**Work to be completed:** Render as a numbered list the lines of the rows below, starting at the line that contains "This screenshot has" and ending with the last line of the rows, both included. Leave out blank lines and the pictures.

Rows of pointing data
= = = =
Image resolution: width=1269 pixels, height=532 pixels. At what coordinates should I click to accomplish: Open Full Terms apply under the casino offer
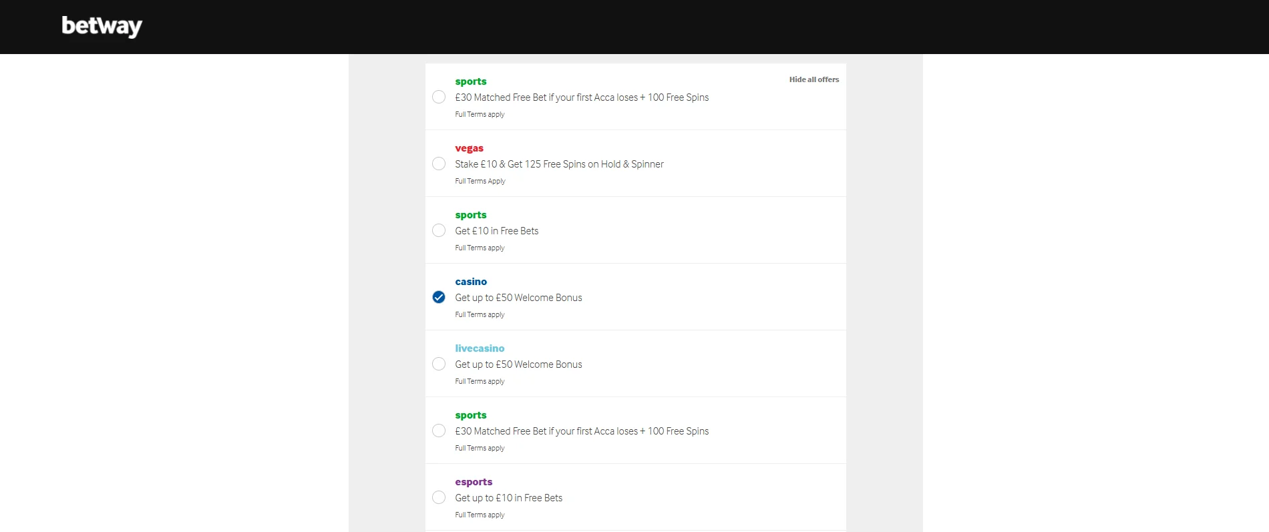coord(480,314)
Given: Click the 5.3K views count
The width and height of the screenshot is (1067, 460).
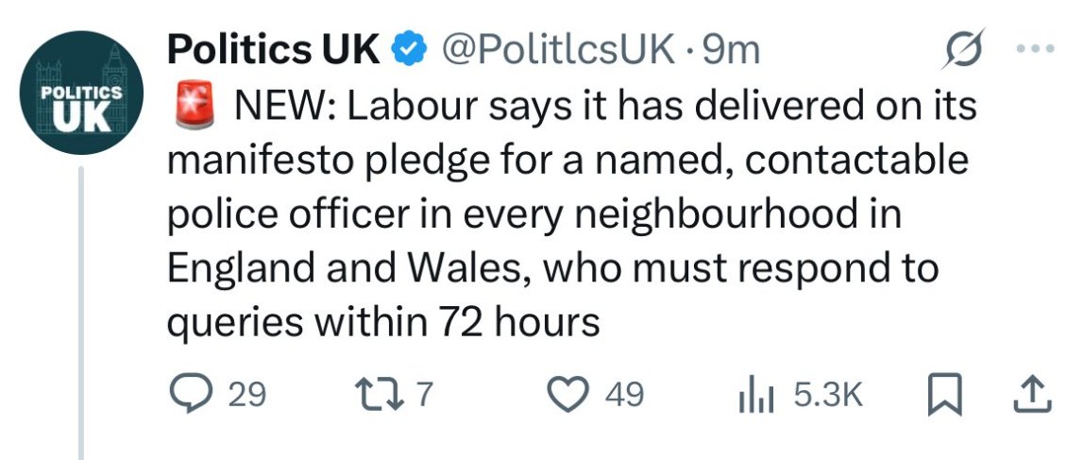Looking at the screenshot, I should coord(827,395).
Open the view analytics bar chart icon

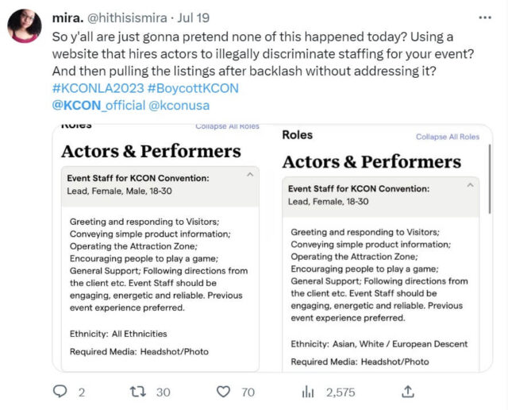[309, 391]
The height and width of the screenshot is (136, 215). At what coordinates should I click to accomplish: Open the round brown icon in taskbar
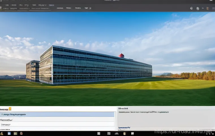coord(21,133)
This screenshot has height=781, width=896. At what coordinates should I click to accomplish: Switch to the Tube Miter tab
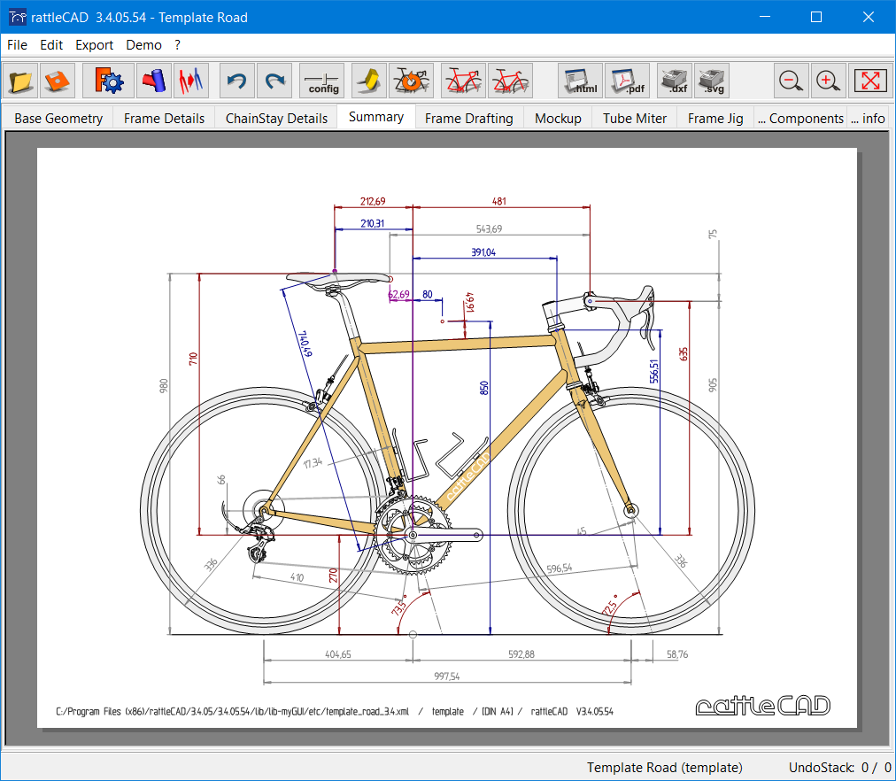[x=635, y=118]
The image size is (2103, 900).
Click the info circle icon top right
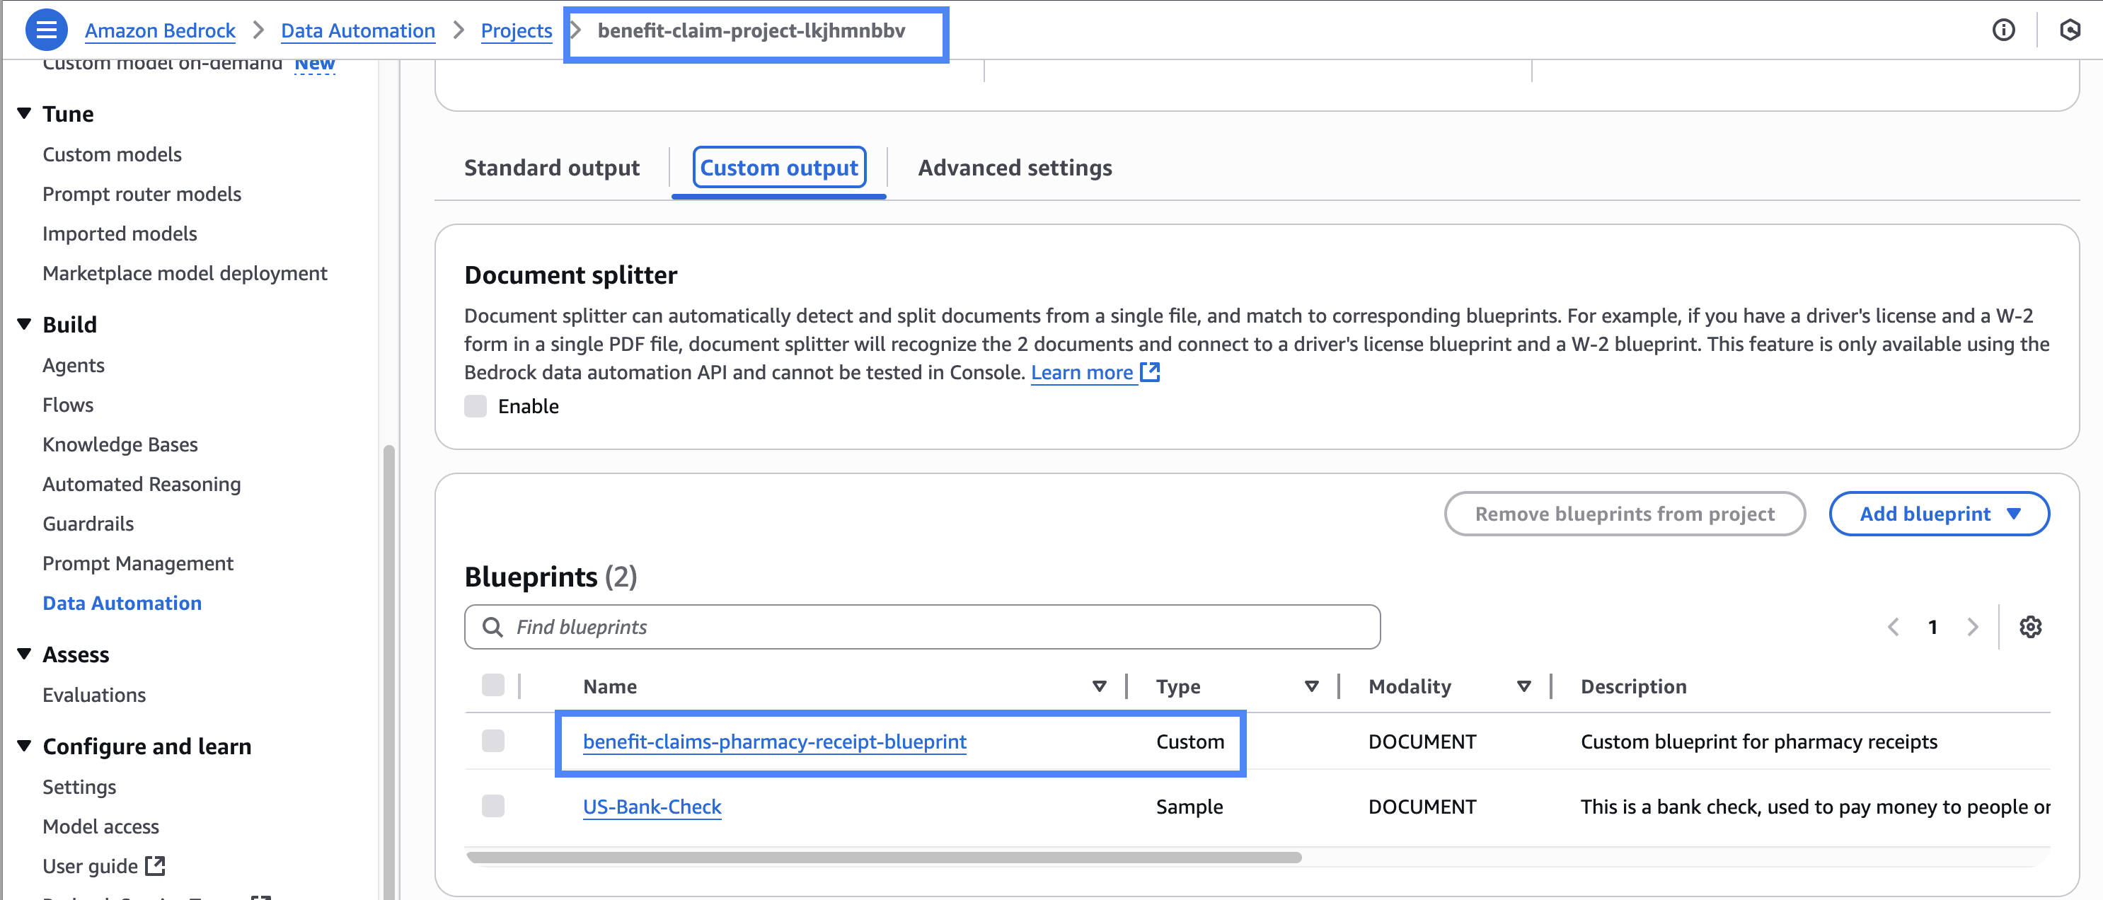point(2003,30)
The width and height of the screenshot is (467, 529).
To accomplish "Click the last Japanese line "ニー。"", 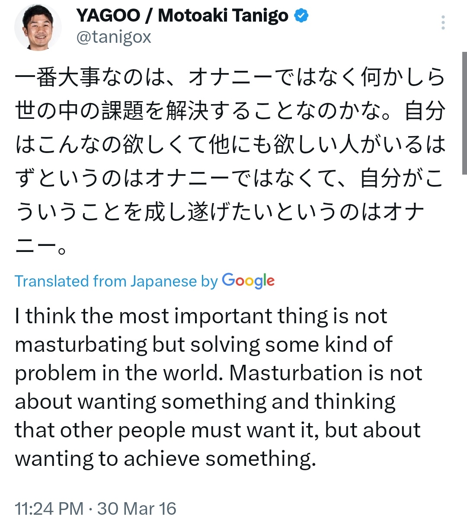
= = = =
**Result below:**
1. This screenshot has height=781, width=896. At what coordinates should I click to accomplish: Switch to the Tube Miter tab
2. [x=635, y=118]
3. The image size is (2103, 900).
4. Click the info circle icon top right
5. point(2003,30)
6. The width and height of the screenshot is (467, 529).
7. To accomplish "Click the last Japanese line "ニー。"", 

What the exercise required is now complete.